▶ [Exercise] Repeat the entries that follow verbatim, without any of their pictures.

Records from a data source:
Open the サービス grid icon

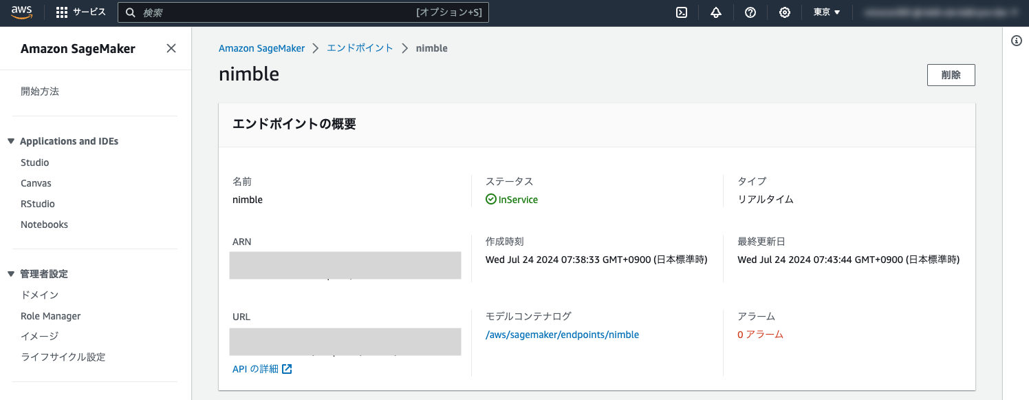pos(61,12)
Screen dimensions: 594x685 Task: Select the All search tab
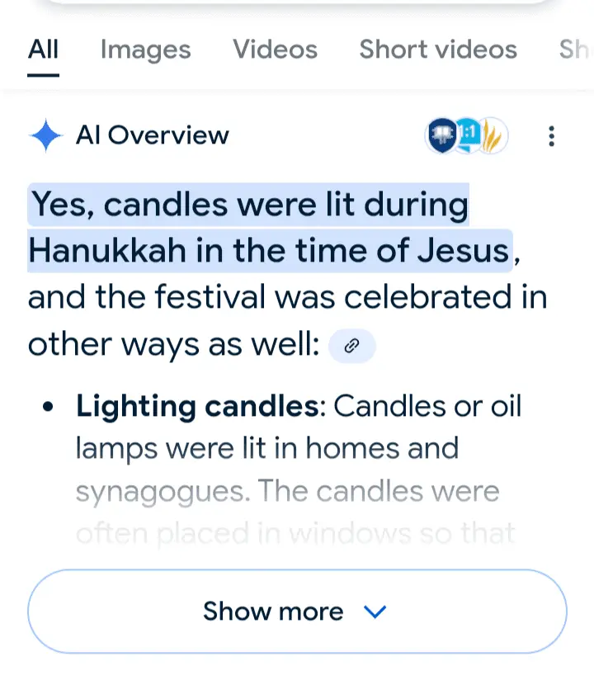pos(43,50)
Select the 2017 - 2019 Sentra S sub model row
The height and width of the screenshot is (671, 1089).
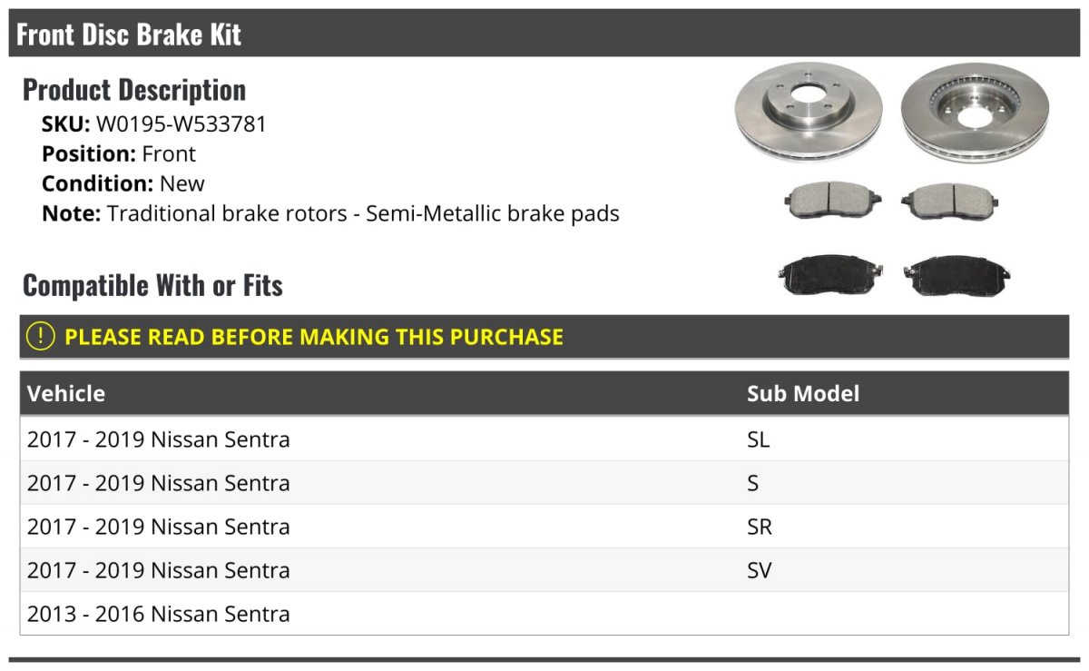click(x=545, y=483)
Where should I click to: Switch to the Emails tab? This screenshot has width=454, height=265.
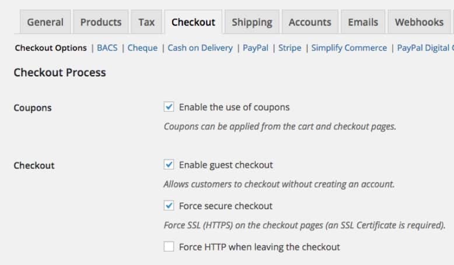(363, 22)
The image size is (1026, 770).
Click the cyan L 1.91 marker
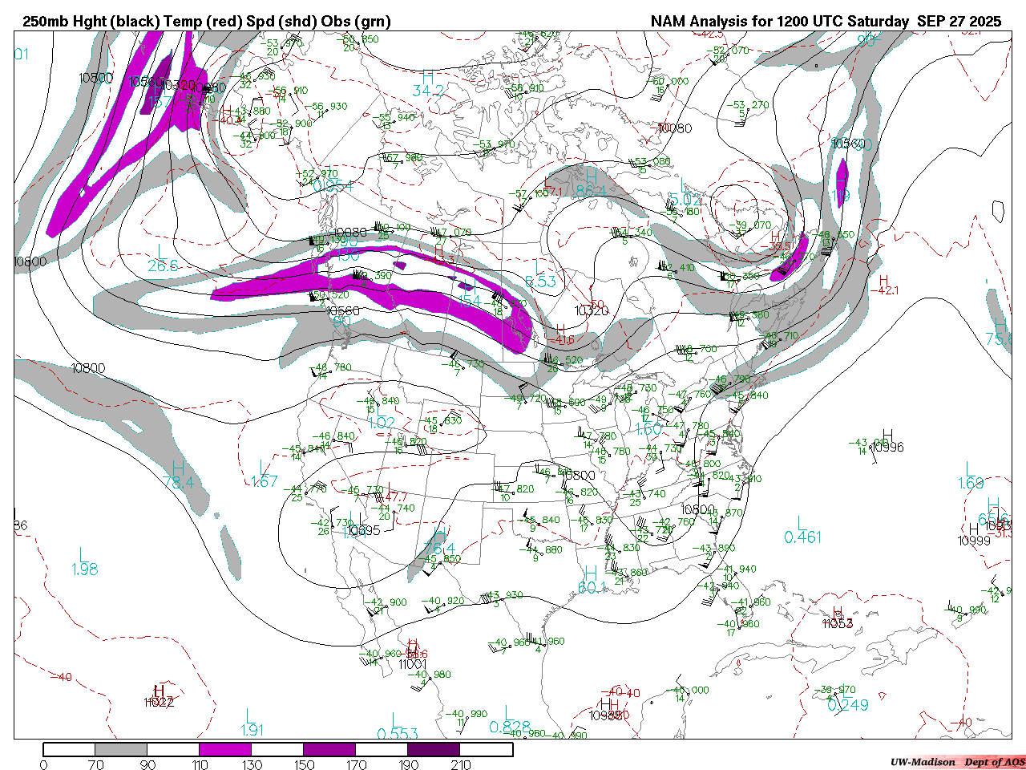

▶ [Completed exercise]
Open the サービス grid icon

pos(61,12)
Screen dimensions: 594x685 Task: Select the All search tab
pos(43,50)
Select the 2017 - 2019 Sentra S sub model row
The height and width of the screenshot is (671, 1089).
click(x=545, y=483)
Where should I click to: Switch to the Emails tab? This screenshot has width=454, height=265.
(363, 22)
The image size is (1026, 770).
Click the cyan L 1.91 marker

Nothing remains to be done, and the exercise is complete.